El valor de los conceptos de libido del yo y libido objetivada reside principalmente en que proceden de la elaboración de los caracteres íntimos de los procesos neuróticos y psicóticos. La división de la libido en una libido propia del yo y otra que inviste los objetos es la prolongación inevitable de una primera hipótesis que dividió los instintos en instintos del yo e instintos sexuales. Esta primera división me fue impuesta por el análisis de las neurosis puras de transferencia (histeria y neurosis obsesiva), y sólo sé que todas las demás tentativas de explicar por otros medios estos fenómenos han fracasado rotundamente.
Ante la falta de toda teoría de los instintos, cualquiera que fuese su orientación, es lícito, e incluso obligado, llevar consecuentemente adelante cualquier hipótesis, hasta comprobar su acierto o su error. En favor de la hipótesis de una diferenciación primitiva de instintos sexuales e instintos del yo testimonian diversas circunstancias, además de su utilidad en el análisis de las neurosis de transferencia. Concedemos, desde luego, que este testimonio no podría considerarse definitivo por sí solo, pues pudiera tratarse de una energía psíquica indiferente que sólo se convirtiera en libido en el momento de investigar el objeto. Pero nuestra diferenciación corresponde, en primer lugar, a la división corriente de los instintos en dos categorías fundamentales: hambre y amor, y, además, se apoya en determinadas circunstancias biológicas.
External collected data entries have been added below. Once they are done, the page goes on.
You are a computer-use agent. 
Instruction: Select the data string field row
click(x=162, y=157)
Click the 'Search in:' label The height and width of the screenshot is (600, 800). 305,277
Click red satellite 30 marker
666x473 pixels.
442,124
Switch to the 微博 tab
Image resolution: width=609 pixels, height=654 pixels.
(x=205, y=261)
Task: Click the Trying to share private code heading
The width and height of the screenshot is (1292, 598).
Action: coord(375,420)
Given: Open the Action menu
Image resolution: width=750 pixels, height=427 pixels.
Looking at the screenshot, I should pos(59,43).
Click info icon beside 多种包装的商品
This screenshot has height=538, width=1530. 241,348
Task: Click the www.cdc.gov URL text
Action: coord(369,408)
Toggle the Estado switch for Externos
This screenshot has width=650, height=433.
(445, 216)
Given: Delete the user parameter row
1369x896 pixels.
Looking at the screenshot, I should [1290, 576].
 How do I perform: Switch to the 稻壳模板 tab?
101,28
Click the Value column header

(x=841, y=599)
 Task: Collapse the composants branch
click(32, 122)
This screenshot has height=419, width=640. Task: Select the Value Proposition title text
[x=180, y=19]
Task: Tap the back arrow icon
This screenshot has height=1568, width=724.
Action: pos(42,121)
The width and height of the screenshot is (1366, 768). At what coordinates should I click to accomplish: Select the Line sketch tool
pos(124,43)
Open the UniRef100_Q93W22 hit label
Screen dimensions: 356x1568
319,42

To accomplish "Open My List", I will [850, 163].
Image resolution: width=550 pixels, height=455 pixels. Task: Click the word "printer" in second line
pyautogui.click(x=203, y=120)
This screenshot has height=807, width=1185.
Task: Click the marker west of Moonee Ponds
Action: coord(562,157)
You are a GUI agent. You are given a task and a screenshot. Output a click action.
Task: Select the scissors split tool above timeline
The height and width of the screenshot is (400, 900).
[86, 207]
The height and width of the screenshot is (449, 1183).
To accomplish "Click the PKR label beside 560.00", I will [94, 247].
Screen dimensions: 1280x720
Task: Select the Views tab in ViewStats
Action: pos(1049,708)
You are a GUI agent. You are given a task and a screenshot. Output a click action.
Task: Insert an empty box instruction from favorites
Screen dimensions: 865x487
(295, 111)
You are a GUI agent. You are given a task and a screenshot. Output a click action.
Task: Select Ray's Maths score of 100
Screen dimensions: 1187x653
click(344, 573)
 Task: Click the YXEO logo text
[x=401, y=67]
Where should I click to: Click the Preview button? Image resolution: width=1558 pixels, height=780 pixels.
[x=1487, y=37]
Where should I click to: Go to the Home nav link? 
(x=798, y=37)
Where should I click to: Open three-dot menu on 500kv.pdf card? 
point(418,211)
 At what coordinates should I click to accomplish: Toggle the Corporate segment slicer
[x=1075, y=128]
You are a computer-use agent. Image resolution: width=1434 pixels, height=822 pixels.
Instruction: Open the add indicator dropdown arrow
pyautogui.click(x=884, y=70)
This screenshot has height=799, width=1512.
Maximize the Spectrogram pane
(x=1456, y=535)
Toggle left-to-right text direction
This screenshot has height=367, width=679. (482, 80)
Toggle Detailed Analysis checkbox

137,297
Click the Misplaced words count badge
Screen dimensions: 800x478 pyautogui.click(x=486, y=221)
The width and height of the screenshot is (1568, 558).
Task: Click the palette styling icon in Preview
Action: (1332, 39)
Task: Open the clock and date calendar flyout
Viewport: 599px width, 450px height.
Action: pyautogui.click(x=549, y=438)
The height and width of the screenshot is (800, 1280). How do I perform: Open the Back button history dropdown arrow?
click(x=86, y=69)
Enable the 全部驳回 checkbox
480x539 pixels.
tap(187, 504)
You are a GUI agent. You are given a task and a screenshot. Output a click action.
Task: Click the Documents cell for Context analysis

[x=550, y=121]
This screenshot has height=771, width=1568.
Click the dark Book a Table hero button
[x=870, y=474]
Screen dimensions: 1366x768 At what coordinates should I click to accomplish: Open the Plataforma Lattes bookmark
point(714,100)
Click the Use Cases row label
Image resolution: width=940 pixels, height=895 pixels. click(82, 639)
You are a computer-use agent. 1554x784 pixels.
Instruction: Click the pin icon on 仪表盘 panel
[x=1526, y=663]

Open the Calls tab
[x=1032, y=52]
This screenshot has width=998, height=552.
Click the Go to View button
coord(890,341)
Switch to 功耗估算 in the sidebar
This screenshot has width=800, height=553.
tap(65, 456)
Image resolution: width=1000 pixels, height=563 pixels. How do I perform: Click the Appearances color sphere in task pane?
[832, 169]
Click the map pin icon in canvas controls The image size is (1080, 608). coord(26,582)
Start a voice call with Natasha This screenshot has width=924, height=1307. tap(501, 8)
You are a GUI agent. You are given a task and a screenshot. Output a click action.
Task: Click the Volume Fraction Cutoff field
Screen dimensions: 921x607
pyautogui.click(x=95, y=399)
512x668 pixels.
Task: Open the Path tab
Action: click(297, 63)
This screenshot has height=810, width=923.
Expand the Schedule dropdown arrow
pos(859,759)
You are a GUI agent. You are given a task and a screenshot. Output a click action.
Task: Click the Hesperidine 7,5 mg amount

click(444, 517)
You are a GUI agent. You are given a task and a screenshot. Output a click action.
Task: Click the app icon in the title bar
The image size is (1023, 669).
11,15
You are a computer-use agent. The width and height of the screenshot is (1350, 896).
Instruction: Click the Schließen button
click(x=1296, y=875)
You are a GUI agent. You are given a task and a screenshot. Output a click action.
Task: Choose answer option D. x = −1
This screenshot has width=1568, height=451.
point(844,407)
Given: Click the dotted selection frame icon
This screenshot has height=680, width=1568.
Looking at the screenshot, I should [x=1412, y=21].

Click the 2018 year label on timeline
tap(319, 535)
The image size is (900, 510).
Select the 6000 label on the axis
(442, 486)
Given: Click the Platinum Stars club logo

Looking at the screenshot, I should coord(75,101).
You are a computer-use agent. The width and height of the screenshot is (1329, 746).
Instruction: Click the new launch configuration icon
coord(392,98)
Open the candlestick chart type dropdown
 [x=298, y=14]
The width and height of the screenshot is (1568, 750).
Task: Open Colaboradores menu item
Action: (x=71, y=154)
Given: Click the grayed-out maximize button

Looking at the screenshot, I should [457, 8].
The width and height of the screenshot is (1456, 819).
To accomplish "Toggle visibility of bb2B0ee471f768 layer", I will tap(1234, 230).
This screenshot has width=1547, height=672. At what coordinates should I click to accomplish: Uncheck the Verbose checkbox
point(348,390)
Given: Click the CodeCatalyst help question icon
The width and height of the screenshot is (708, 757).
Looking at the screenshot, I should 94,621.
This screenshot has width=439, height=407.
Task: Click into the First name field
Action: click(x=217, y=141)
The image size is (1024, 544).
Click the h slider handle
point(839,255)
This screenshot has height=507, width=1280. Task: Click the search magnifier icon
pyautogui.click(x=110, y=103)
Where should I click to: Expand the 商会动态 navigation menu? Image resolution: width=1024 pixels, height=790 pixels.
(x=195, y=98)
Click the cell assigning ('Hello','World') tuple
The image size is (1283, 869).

El individuo vive realmente una doble existencia, como fin en sí mismo y como eslabón de un encadenamiento al cual sirve independientemente de su voluntad, si no contra ella. Considera la sexualidad como uno de sus fines propios, mientras que, desde otro punto de vista, se advierte claramente que él mismo no es sino un agregado a su plasma germinativo, a cuyo servicio pone sus fuerzas, a cambio de una prima de placer, que no es sino el sustrato mortal de una sustancia inmortal quizá. La separación establecida entre los instintos sexuales y los instintos del yo no haría más que reflejar esta doble función del individuo. En tercer lugar, habremos de recordar que todas nuestras provisionalidades psicológicas habrán de ser adscritas alguna vez a sustratos orgánicos, y encontraremos entonces verosímil que sean materias y procesos químicos especiales los que ejerzan la acción de la sexualidad y faciliten la continuación de la vida individual en la de la especie. Por nuestra parte, atendemos también a esta probabilidad, aunque sustituyendo las materias psíquicas especiales por energías psíquicas especiales.